[Saved entries]
———
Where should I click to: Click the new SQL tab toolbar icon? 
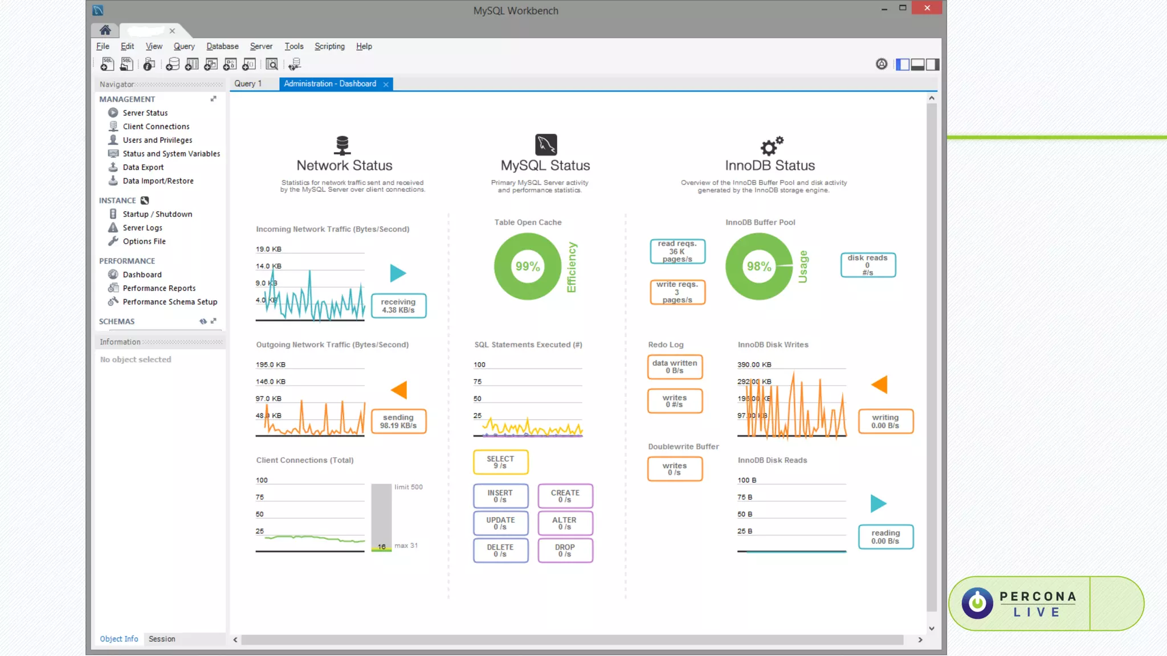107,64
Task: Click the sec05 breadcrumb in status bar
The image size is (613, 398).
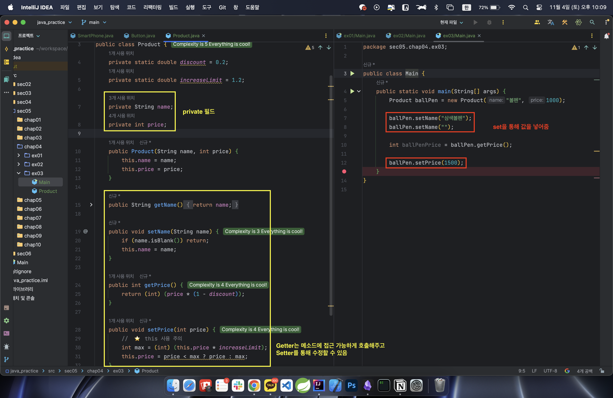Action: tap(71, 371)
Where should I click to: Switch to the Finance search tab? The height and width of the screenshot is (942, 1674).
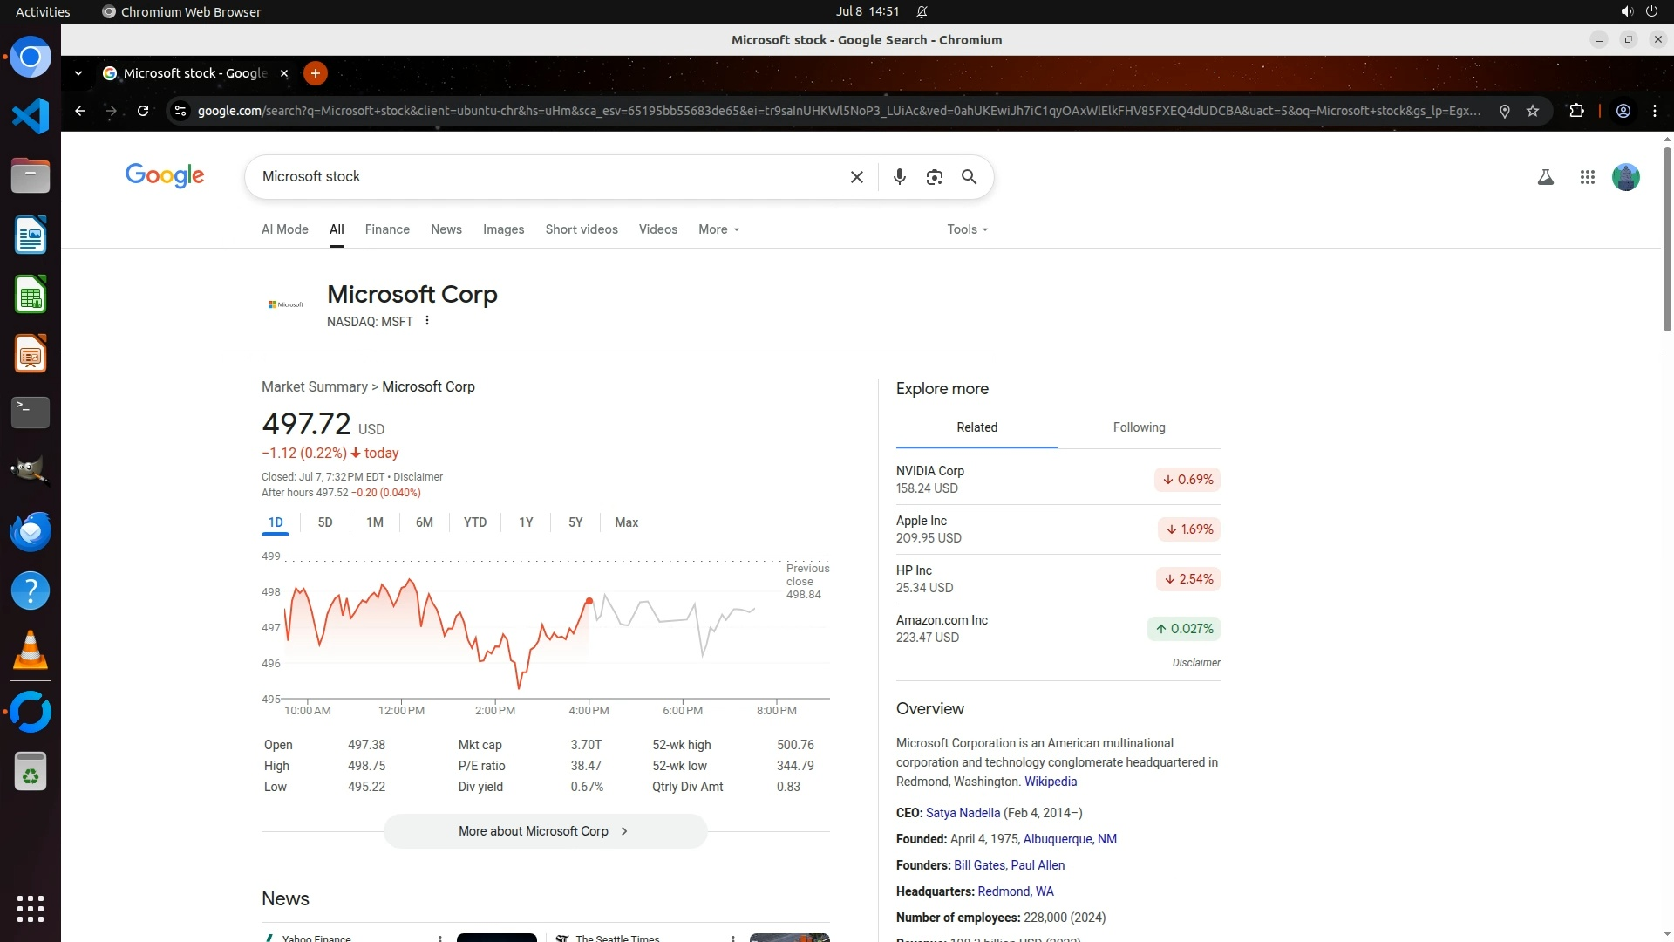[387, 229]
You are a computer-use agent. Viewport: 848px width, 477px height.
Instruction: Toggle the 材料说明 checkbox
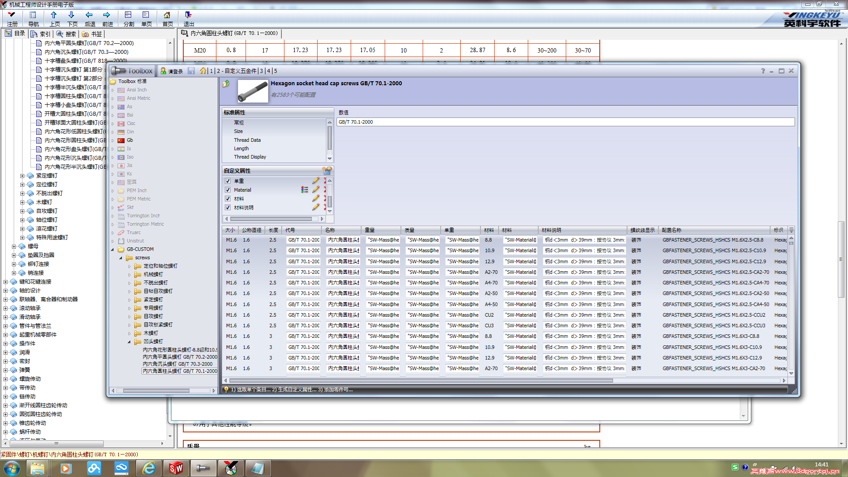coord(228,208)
———
Requirement ▸
In your copy of the entries above, leave out the pictures and keep every word exact.

Solution to the problem ▸
Where should I click to: Click the new SQL tab toolbar icon? 
107,64
Task: Click the sec05 breadcrumb in status bar
The image size is (613, 398).
Action: tap(71, 371)
Where should I click to: Switch to the Finance search tab? The height and width of the screenshot is (942, 1674).
[387, 229]
You are a computer-use agent. Viewport: 848px width, 477px height.
Instruction: Toggle the 材料说明 checkbox
coord(228,208)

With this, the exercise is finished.